Qayum spent two years working for the development organization BRAC (formerly Building Resources Across Communities) studying, among other things, its program Polli Shomaj, whose work is the focus of her book. She recently spoke to the Graduate Center about her research and her path to becoming a professor at Manhattanville College:
The Graduate Center: Why did you choose to focus on the work of Polli Shomaj?
Qayum: One of the reasons why I wanted to focus on Bangladesh is that it’s known as this development miracle. It’s come out of civil war, of natural disasters and famine, and is now a medium human-development country on the World Bank’s Human Development Index. We focus a lot on this miracle story, but when it comes to women’s lives, there’s a lot of work left to be done.
Nongovernmental organizations, both foreign and national, have played a huge role in Bangladesh’s development. But most adopt a neoliberal approach. Neoliberal development is very much focused on the individual: The idea is that the individual has to work hard, and then can emancipate themselves from poverty. In the field, this takes the form of service delivery. NGOs give women services — they finance loans so women can build a business, they give women training on human rights, they provide assets like money or a cow — with the idea that these services will lead to women’s financial independence and well-being. But what the global development industry misses is that women’s actions are not independent of their social roles. They can’t always act as they choose. So there’s a need to understand and tackle the social norms that hold women back.
What drew me to the women of Polli Shomaj is that they actually challenge these social norms. They work in a number of areas to make sure that welfare services are distributed equitably. To make sure that legal issues are resolved equitably. To make sure that women participate in governance. And they’re changing the expectations of social norms on the ground — the way that people think, the idea of what is expected and accepted behavior.
GC: Did your book evolve from your dissertation?
Qayum: The book is based on the same dataset as my dissertation, but it’s a completely different project. When I wrote my dissertation proposal in 2009, I wanted to focus on the informal. I grew up in Bangladesh, and I was really obsessed with the idea that people don’t follow the rules because the rules don’t work for them. They find something better. And I wanted to see what that was.
I’d interned for BRAC when I was straight out of undergrad. I wound up working for them as a research fellow and leading a study — a big project landed in my lap and it was really exciting.

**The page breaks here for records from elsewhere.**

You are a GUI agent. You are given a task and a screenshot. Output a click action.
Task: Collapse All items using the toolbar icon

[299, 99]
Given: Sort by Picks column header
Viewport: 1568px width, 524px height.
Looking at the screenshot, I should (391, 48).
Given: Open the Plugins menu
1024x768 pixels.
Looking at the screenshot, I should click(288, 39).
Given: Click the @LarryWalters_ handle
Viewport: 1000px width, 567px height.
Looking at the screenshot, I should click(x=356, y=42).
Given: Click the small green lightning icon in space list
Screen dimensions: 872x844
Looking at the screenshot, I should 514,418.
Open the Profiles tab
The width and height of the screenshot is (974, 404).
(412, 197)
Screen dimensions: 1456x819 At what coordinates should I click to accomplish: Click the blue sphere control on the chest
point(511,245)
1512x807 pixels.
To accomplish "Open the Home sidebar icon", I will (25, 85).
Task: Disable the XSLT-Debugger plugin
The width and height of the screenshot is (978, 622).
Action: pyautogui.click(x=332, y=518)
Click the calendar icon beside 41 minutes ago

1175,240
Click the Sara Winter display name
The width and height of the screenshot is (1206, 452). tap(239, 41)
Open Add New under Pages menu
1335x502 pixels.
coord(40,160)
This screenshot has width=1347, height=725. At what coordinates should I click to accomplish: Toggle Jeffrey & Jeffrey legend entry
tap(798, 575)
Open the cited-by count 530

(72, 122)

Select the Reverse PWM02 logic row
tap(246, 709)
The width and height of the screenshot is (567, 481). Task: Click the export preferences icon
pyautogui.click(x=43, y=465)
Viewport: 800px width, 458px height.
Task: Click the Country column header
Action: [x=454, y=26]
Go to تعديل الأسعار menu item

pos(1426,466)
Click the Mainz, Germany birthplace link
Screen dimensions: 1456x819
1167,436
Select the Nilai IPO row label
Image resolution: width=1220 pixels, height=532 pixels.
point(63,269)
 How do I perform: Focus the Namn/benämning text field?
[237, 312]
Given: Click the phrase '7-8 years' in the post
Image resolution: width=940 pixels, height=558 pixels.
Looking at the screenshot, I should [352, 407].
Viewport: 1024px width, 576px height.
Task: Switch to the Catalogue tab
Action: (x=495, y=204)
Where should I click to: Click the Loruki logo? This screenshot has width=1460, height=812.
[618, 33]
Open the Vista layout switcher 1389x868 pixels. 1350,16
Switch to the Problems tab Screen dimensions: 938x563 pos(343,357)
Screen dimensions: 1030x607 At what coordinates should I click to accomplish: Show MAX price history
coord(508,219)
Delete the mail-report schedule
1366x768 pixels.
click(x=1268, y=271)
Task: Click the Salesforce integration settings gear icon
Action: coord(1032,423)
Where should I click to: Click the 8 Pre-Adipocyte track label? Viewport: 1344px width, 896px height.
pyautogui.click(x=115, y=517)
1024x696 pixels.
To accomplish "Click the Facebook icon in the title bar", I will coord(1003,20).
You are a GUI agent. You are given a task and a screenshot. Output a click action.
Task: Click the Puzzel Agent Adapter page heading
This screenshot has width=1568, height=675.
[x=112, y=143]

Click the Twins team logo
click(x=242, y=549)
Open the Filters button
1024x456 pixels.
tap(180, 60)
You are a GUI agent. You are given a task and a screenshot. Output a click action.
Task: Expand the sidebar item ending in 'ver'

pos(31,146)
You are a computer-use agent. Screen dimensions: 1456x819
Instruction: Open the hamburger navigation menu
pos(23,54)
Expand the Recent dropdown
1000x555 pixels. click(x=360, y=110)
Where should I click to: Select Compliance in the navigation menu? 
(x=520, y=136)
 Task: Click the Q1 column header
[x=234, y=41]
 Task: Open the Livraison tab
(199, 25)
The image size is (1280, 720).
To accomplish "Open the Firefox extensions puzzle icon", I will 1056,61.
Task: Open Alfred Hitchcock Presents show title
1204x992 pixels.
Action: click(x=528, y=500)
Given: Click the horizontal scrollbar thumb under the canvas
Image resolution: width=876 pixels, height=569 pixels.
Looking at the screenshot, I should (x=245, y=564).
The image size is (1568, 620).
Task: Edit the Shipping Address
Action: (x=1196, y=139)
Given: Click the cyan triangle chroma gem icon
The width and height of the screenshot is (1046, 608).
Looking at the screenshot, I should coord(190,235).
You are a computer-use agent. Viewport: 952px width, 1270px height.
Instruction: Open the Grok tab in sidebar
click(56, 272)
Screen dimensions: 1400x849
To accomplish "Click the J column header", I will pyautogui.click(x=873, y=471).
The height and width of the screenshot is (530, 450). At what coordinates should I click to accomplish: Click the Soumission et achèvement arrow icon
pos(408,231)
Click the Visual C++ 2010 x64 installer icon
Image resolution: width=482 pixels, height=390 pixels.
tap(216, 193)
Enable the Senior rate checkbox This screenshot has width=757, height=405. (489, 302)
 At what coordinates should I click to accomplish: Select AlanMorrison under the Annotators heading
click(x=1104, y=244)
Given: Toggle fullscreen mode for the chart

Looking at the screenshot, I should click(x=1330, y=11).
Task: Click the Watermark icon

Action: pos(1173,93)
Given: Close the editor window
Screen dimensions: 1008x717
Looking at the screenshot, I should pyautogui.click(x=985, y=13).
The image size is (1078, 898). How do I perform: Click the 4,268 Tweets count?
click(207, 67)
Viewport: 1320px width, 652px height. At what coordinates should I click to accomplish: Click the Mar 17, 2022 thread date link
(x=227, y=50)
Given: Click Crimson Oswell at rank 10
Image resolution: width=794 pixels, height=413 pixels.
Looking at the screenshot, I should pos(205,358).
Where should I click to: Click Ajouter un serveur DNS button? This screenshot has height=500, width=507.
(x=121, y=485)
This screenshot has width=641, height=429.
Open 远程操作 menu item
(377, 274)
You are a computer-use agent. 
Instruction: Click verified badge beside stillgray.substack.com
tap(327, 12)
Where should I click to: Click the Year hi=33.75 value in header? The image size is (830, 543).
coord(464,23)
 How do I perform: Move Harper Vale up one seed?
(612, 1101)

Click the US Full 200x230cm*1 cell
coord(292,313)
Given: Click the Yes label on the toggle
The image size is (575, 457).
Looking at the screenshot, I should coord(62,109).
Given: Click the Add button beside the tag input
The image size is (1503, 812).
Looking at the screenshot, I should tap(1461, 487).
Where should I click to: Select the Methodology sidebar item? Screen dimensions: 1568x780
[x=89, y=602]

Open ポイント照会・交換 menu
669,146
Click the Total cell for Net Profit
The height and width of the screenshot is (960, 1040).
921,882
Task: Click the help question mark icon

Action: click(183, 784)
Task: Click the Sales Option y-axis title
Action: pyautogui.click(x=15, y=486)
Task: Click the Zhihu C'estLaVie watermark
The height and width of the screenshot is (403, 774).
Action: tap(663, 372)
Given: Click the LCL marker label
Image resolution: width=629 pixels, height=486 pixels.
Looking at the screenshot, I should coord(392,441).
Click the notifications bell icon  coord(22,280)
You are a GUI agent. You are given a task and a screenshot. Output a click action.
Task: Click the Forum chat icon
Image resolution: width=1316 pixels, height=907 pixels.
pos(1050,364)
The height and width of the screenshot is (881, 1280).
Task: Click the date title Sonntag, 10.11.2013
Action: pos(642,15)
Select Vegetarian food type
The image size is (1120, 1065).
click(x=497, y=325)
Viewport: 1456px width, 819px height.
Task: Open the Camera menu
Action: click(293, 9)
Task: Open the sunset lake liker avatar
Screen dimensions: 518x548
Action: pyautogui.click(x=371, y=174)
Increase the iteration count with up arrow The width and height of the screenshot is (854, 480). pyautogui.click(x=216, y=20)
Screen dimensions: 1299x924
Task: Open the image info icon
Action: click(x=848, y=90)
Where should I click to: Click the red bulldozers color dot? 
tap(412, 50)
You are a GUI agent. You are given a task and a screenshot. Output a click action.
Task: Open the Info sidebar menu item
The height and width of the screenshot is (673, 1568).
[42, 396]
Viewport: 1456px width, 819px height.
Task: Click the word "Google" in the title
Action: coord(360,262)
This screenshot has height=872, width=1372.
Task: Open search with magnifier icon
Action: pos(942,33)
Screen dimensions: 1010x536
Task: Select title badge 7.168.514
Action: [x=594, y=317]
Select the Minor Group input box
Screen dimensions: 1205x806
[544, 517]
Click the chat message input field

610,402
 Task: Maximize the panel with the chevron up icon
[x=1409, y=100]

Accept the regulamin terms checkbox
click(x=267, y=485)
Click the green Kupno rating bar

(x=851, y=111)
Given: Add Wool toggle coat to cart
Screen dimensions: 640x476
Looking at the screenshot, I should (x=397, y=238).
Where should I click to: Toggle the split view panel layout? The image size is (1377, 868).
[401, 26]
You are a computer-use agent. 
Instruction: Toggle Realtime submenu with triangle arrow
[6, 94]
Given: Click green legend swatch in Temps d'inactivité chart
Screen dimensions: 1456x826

When it came to the dissertation, I was studying women’s participation. As a political scientist, I wanted to study if being involved with groups like BRAC changed how they behaved in their political lives. But I realized while writing my book that there was also a different story to be told. My adviser Vincent Boudreau [now the president of City College], who is a phenomenal methodologist, encouraged me to think in that direction. Like: What are the rules in question? As I started to write the book, I became intrigued by this question of how you can measure social norms. How do you measure something that’s not on paper and is so subjective to a society?
GC: You’re now a tenured professor after previously working at SUNY Geneseo, Pace University, and City College. Is there anything you wish you’d known when you were just starting out?
Qayum: I think I ended up where I was a good fit. I didn’t think I was going to find a job. I was ready to go back to Bangladesh and work in the development industry.
I think GC graduates are well-equipped for the job market. We teach so much and that makes us stronger candidates for the job market. I think it’s really important to leverage that and feel confident about it.
What helped me was really focusing on the jobs I thought I was a good fit for. I think it’s also important to figure out what’s important for you: location, kind of program, size of the institution, kinds of colleagues. What I wish I had known is that we don’t have to kill ourselves for tenure. It’s so much more important to think about other things that matter: your health, your emotional well-being, spending time with loved ones, doing things you care about. If I could have done things differently, I would have been a little easier on myself.